Instruction: Reproduce every line of the records below word for word, leaving out the pictures.
┄┄┄┄┄┄
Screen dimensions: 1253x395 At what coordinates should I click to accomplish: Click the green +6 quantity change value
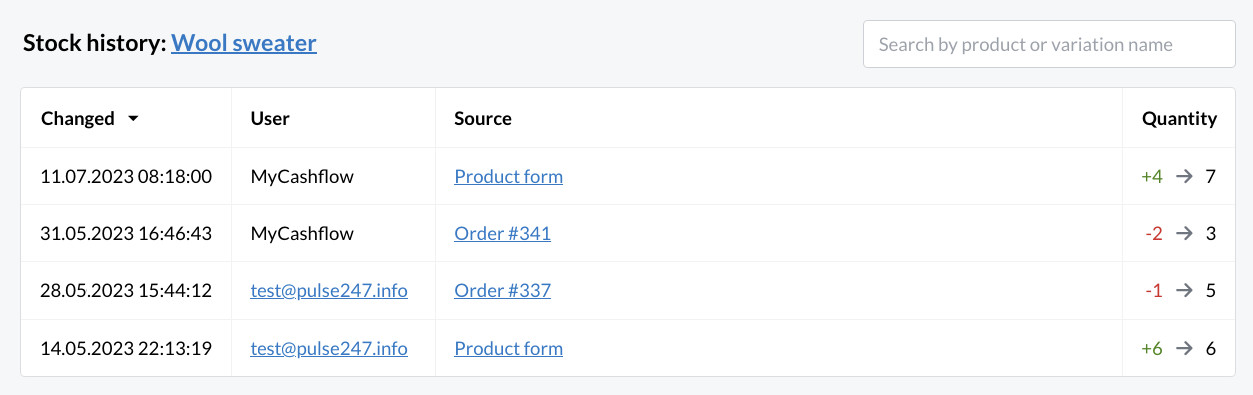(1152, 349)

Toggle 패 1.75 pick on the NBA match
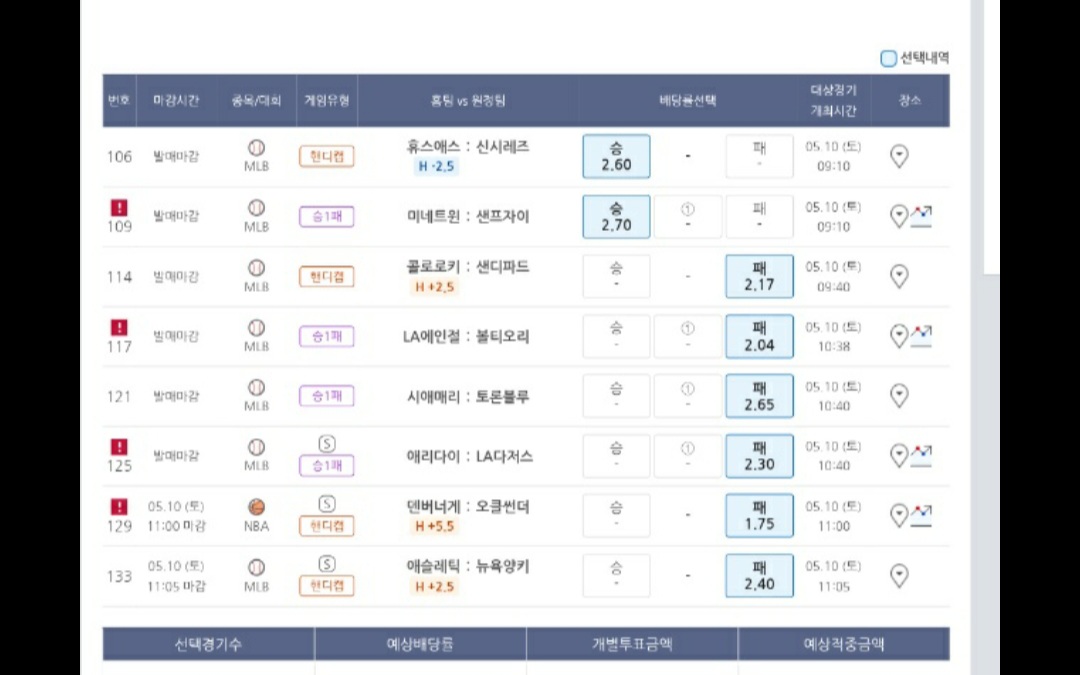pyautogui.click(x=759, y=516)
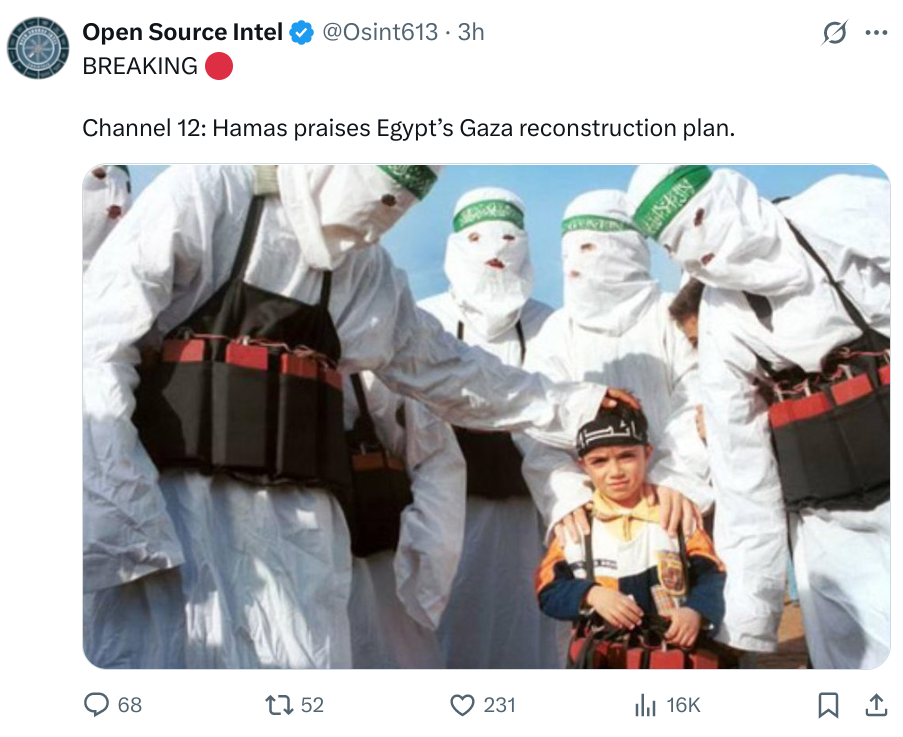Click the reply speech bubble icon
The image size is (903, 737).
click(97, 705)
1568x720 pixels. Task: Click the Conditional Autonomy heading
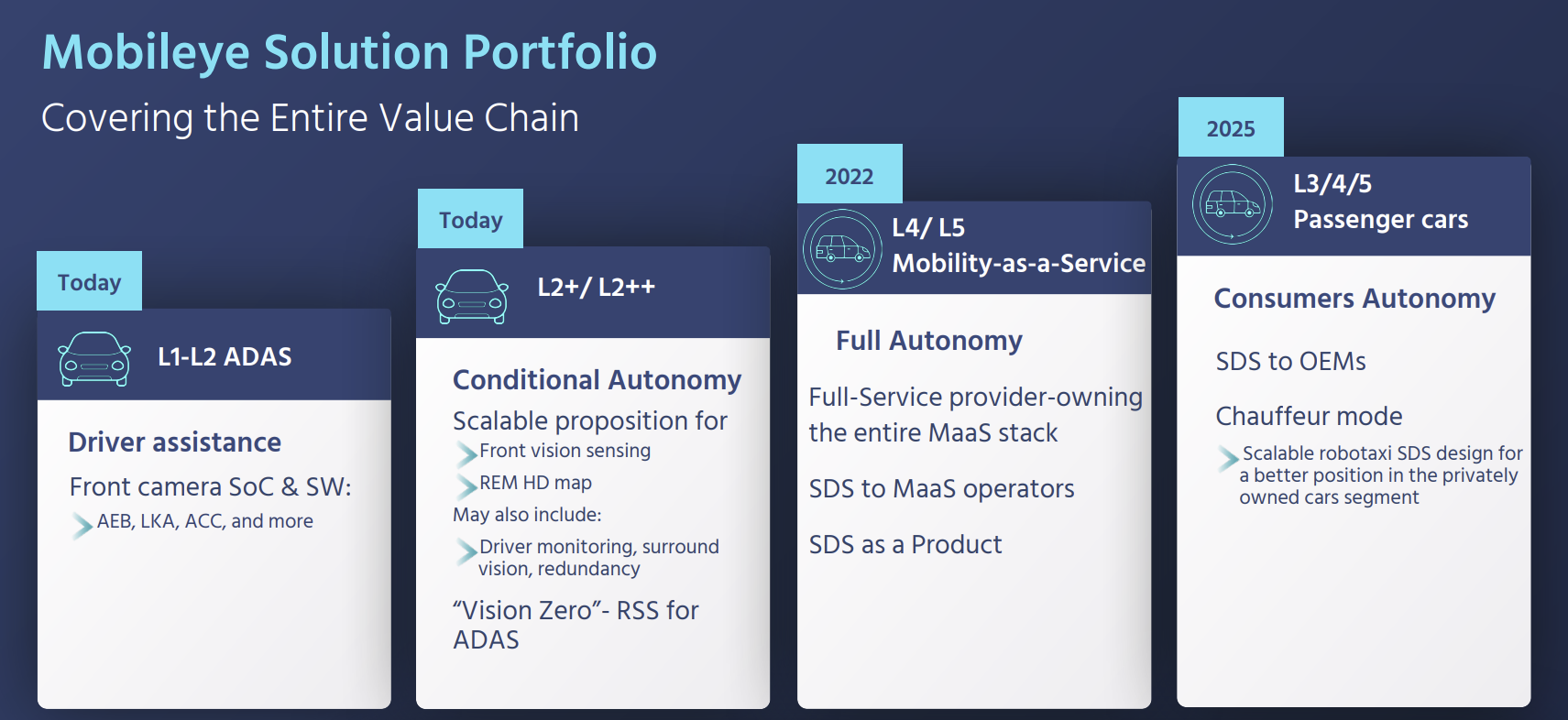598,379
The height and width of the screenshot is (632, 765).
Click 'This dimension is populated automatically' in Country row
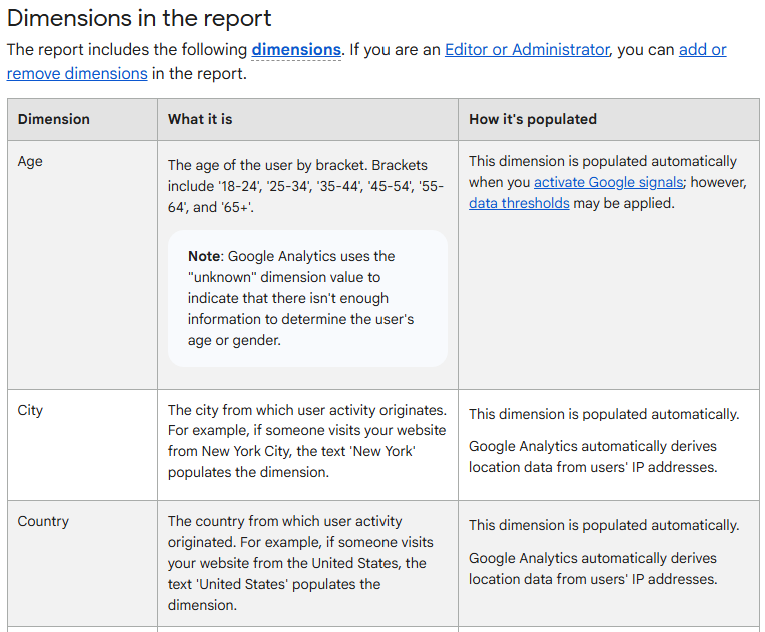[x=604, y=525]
┄┄┄┄┄┄
Answer:
Screen dimensions: 1253x395 At what coordinates should I click to accomplish: Click the green +6 quantity change value
(1152, 349)

Toggle 패 1.75 pick on the NBA match
pyautogui.click(x=759, y=516)
Click the reply speech bubble icon
The image size is (903, 737).
click(97, 705)
1568x720 pixels. Task: Click the Conditional Autonomy heading
598,379
The height and width of the screenshot is (632, 765).
Click 'This dimension is populated automatically' in Country row
[x=604, y=525]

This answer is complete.